As of January 1, 1996, the Company entered into a two year agreement with
Anvil Capital, an investment firm owned by Mr. Lopez-Ona (a director of the
Board of Directors of the General Partner), to provide the Company with
financial consulting services in exchange for annual payment of $188,000
(including expenses) by the Company. Mr. Hammons also has engaged Anvil Capital
to provide personal financial advisory services. Mr.
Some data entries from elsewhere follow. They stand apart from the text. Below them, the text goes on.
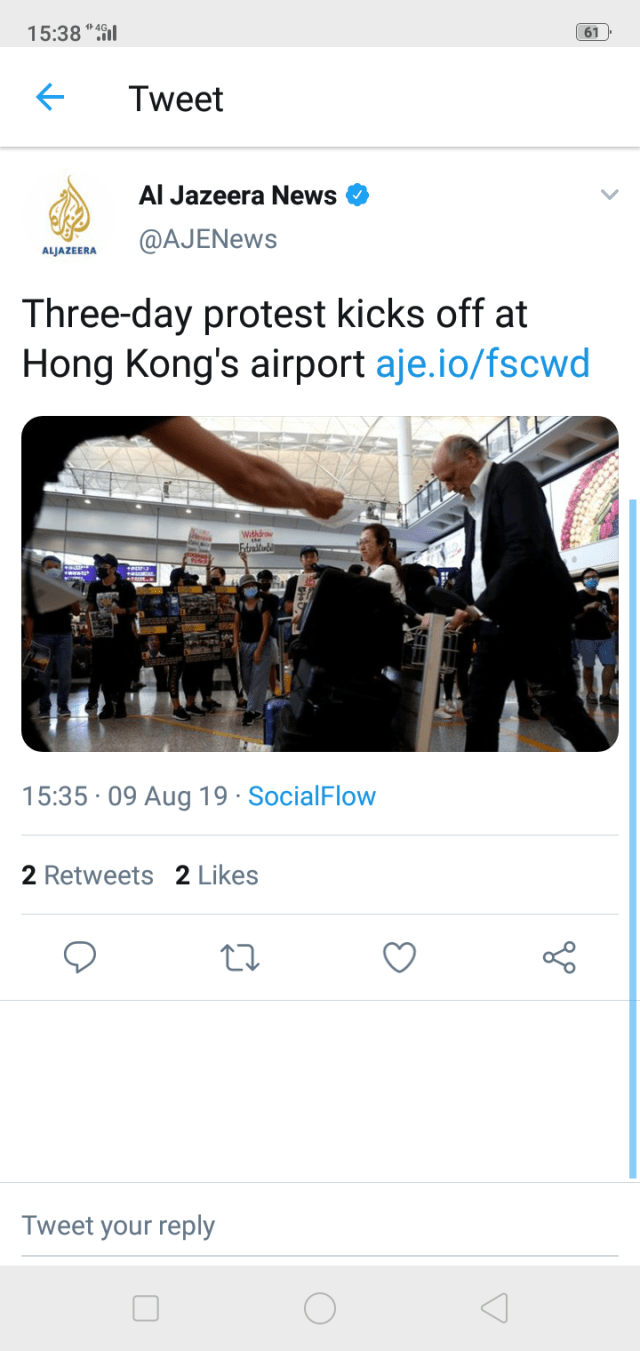Viewport: 640px width, 1351px height.
Task: Tap the back arrow icon
Action: point(50,97)
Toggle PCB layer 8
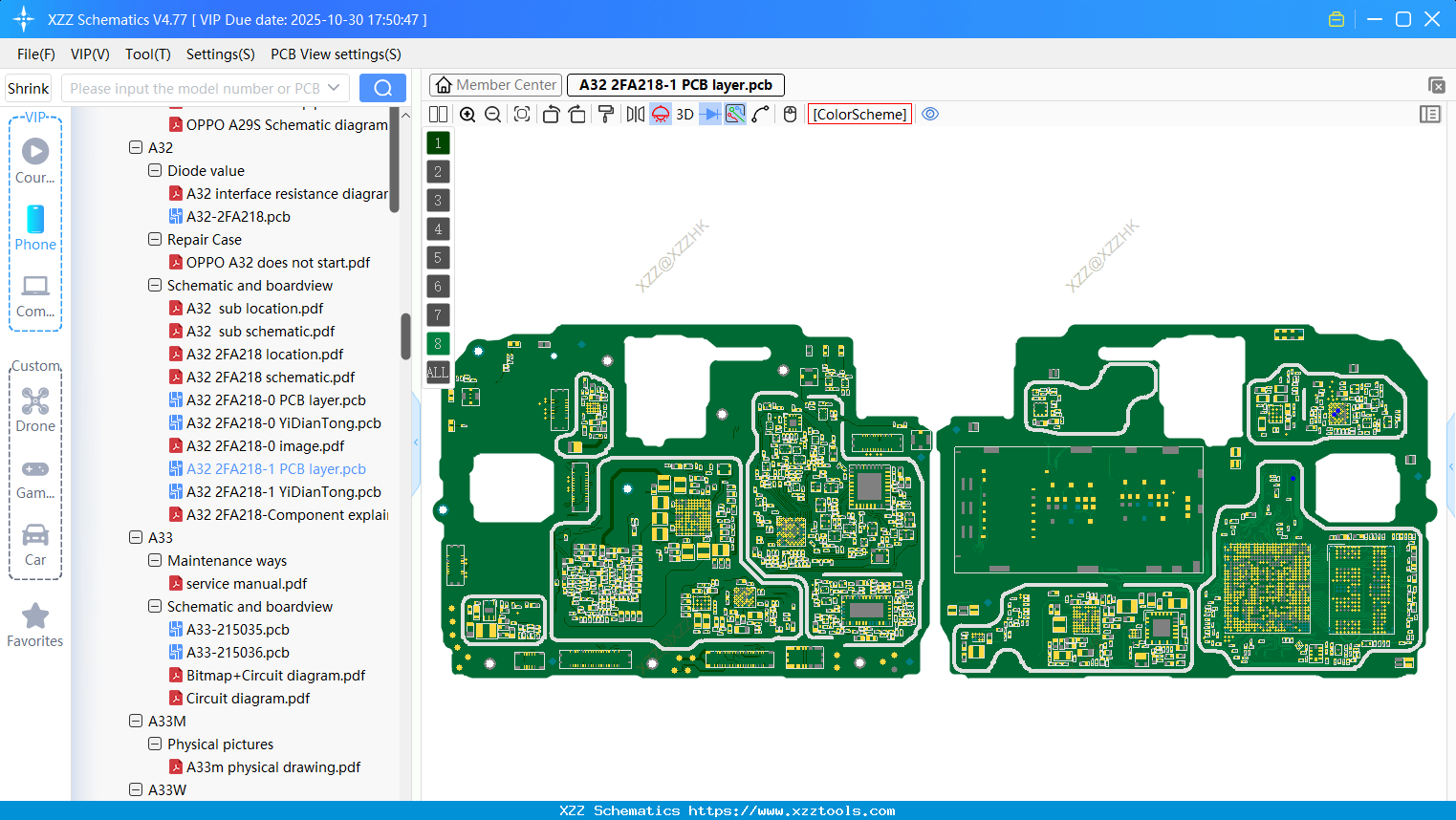Screen dimensions: 1456x820 coord(438,344)
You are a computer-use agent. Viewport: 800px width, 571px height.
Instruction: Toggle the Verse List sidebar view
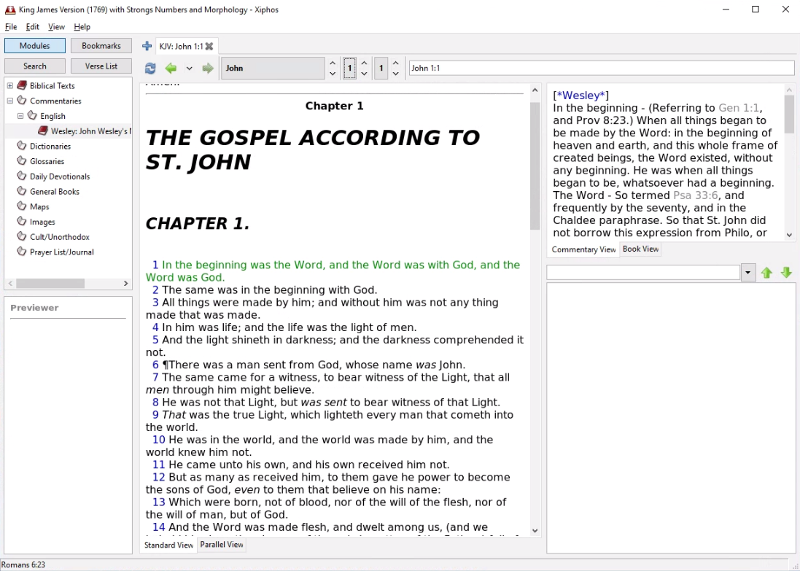pyautogui.click(x=101, y=66)
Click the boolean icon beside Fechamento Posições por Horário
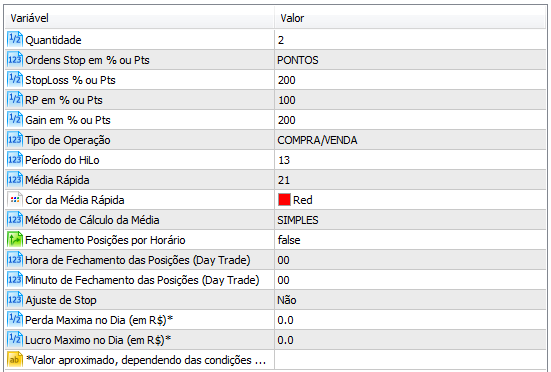Viewport: 551px width, 372px height. coord(15,240)
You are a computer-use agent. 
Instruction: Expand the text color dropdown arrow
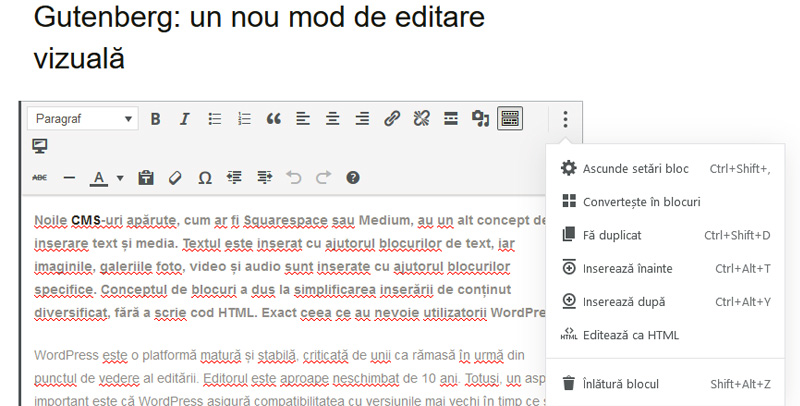(120, 178)

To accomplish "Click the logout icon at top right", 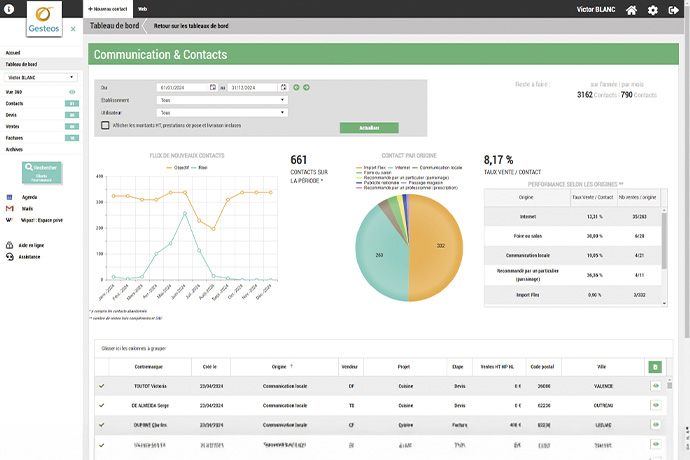I will pos(675,10).
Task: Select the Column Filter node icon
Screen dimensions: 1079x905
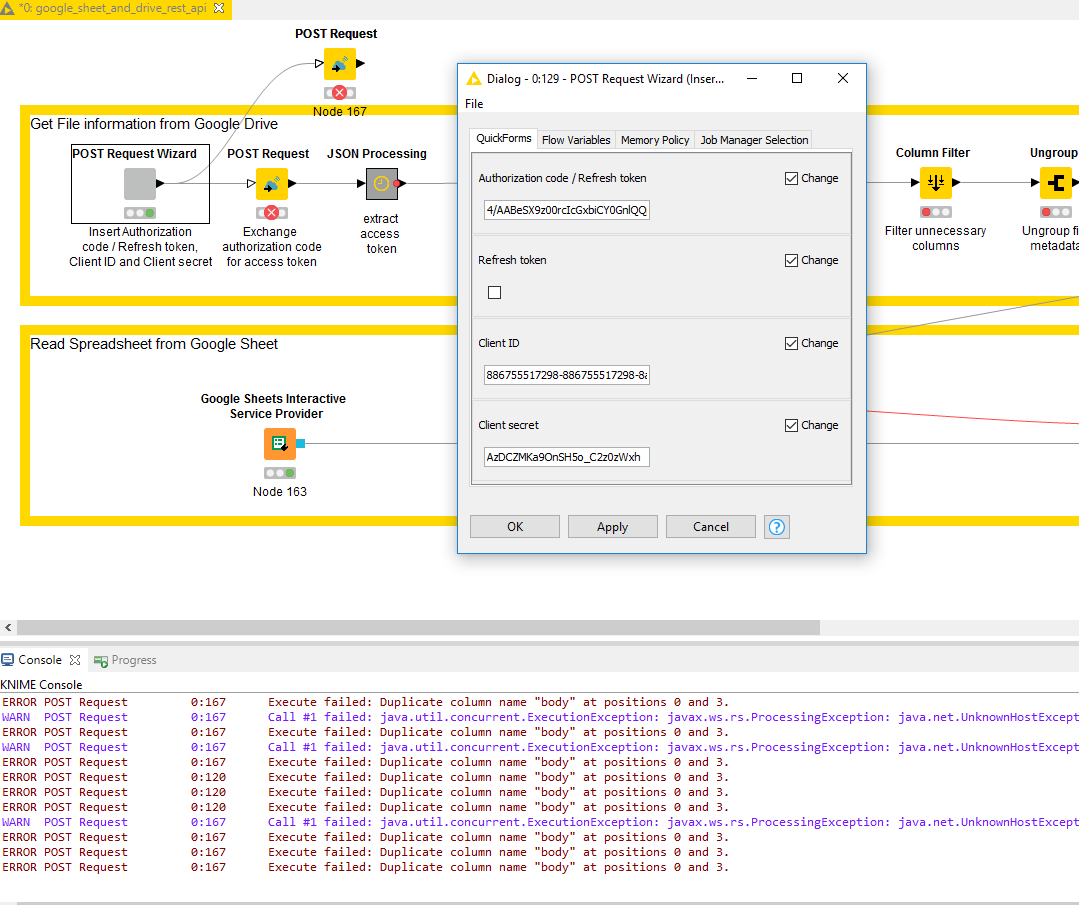Action: tap(936, 183)
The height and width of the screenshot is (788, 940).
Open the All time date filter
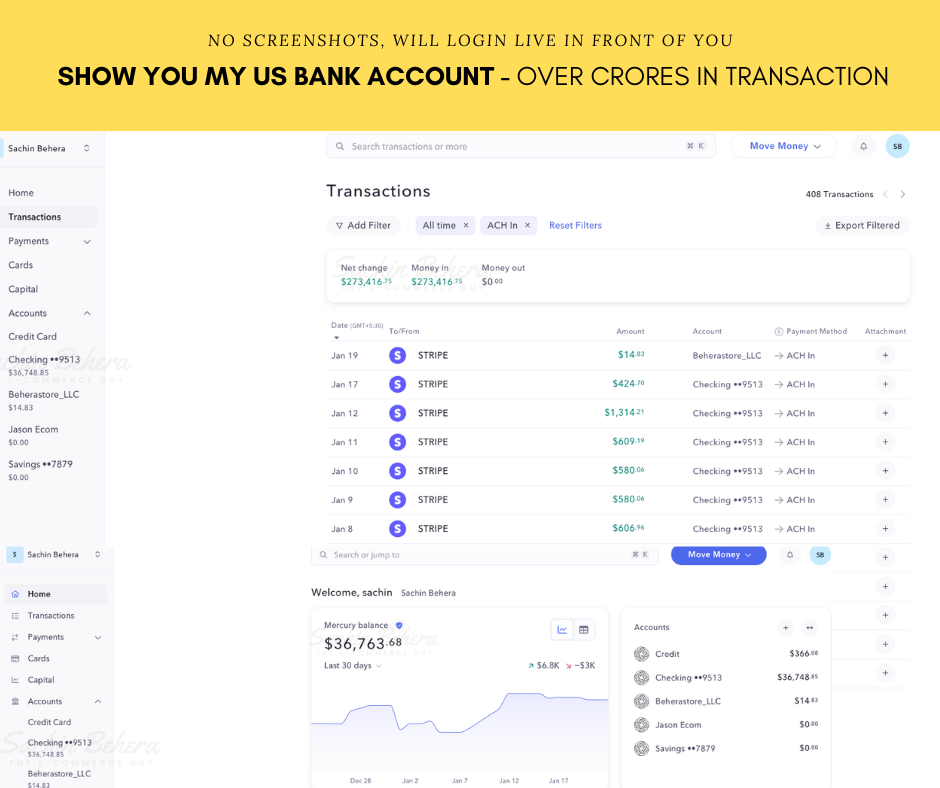(x=439, y=226)
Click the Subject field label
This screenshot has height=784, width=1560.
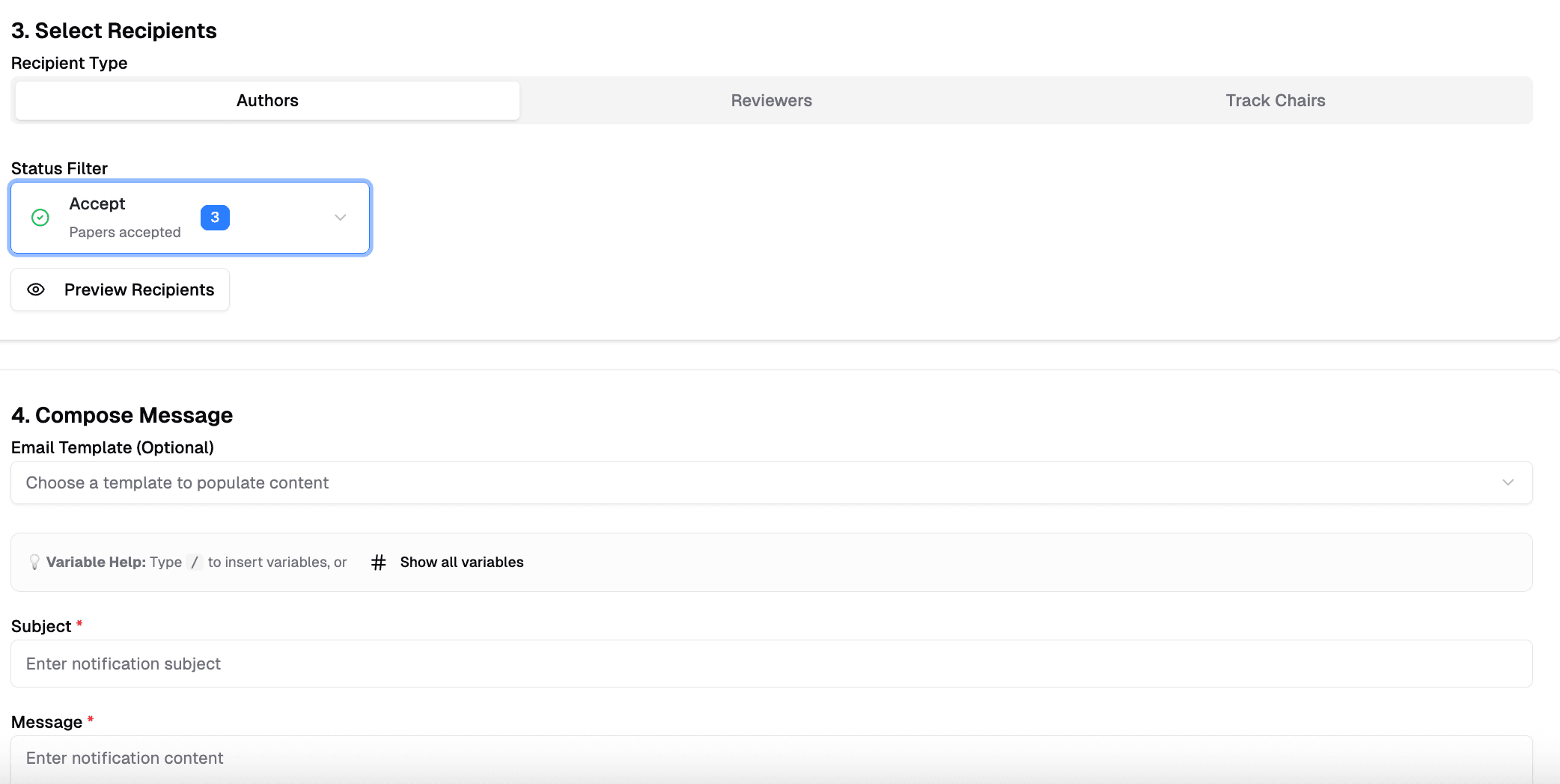[41, 626]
Hammons and Anvil Capital
also have formed a limited liability company to invest in securities of one or
more companies in industries unrelated to the Company's business.
PART IV
Item 14. Exhibits, Financial Schedules, and Reports on Form 8-K.
14(a)(1) Financial Statements
Reference is made to the Index to Consolidated Financial Statements on Page
28 and the Consolidated Financial Statements following such index.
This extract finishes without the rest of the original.